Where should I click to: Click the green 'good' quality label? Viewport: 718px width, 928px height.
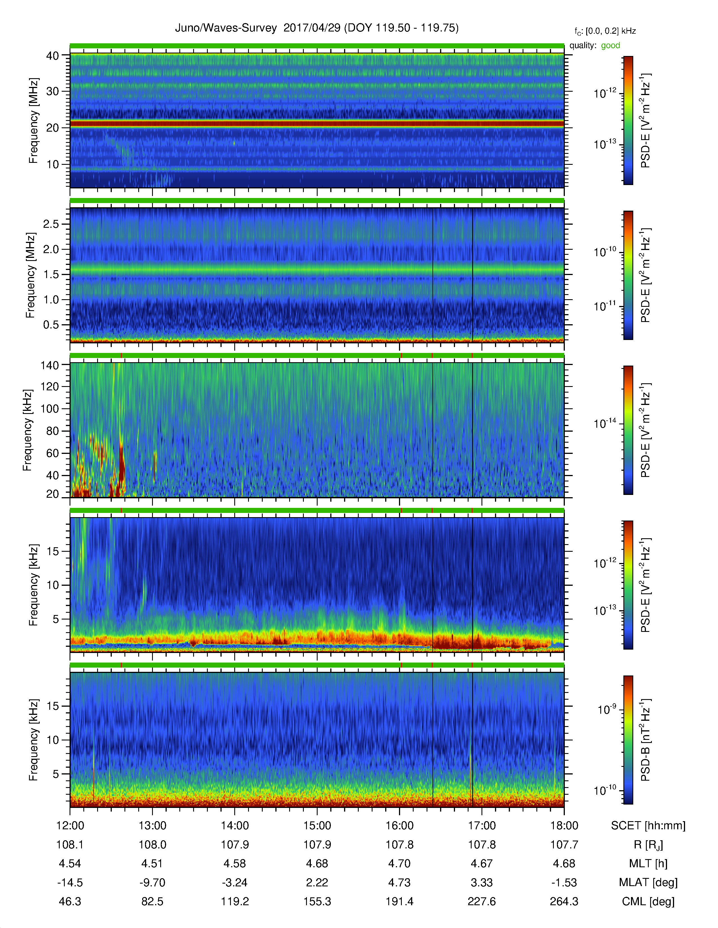click(610, 45)
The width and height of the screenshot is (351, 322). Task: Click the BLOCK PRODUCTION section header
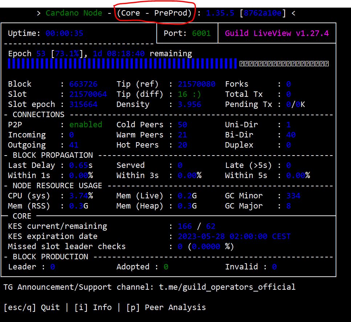pos(50,257)
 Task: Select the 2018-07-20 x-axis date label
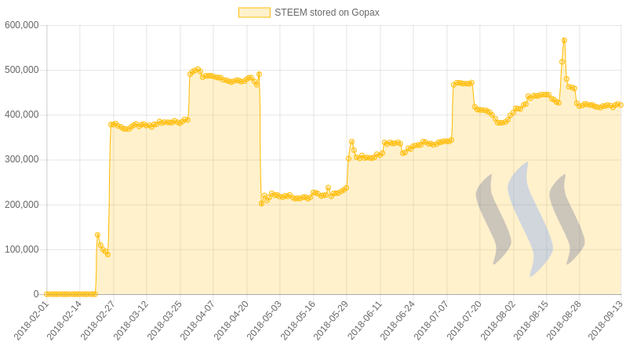click(464, 321)
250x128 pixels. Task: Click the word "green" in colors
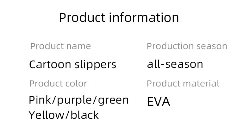[114, 101]
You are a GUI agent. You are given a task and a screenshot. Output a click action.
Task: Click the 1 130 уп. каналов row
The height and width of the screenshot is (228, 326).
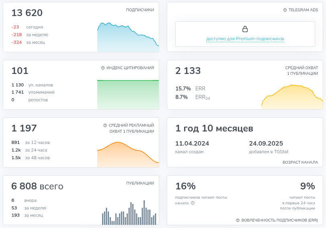32,85
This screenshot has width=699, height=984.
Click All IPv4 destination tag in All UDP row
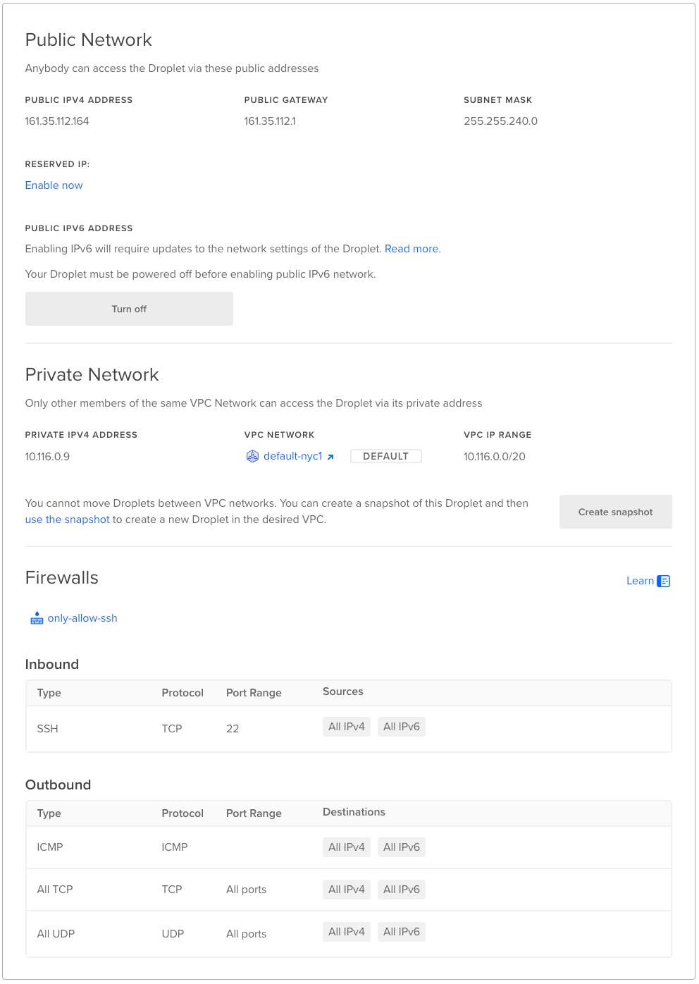click(347, 932)
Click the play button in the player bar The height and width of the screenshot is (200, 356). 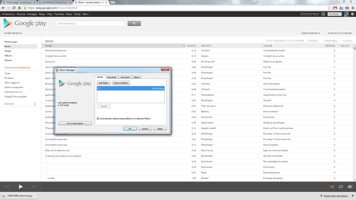(21, 187)
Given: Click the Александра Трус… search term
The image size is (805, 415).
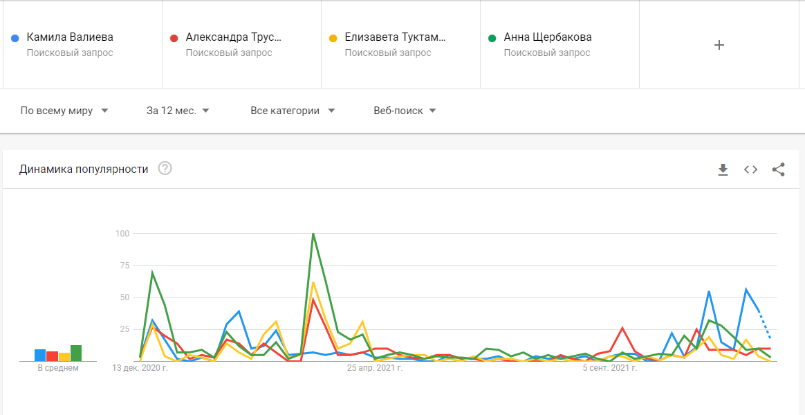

· · · ·

* _TASK BRIEF_: Your copy should hold exactly the lines from the one with "Given: Click the Александра Трус… search term" through the final line of the records, both ends included, and no pictures.

* _EXPECTED ANSWER_:
Given: Click the Александра Трус… search term
The image size is (805, 415).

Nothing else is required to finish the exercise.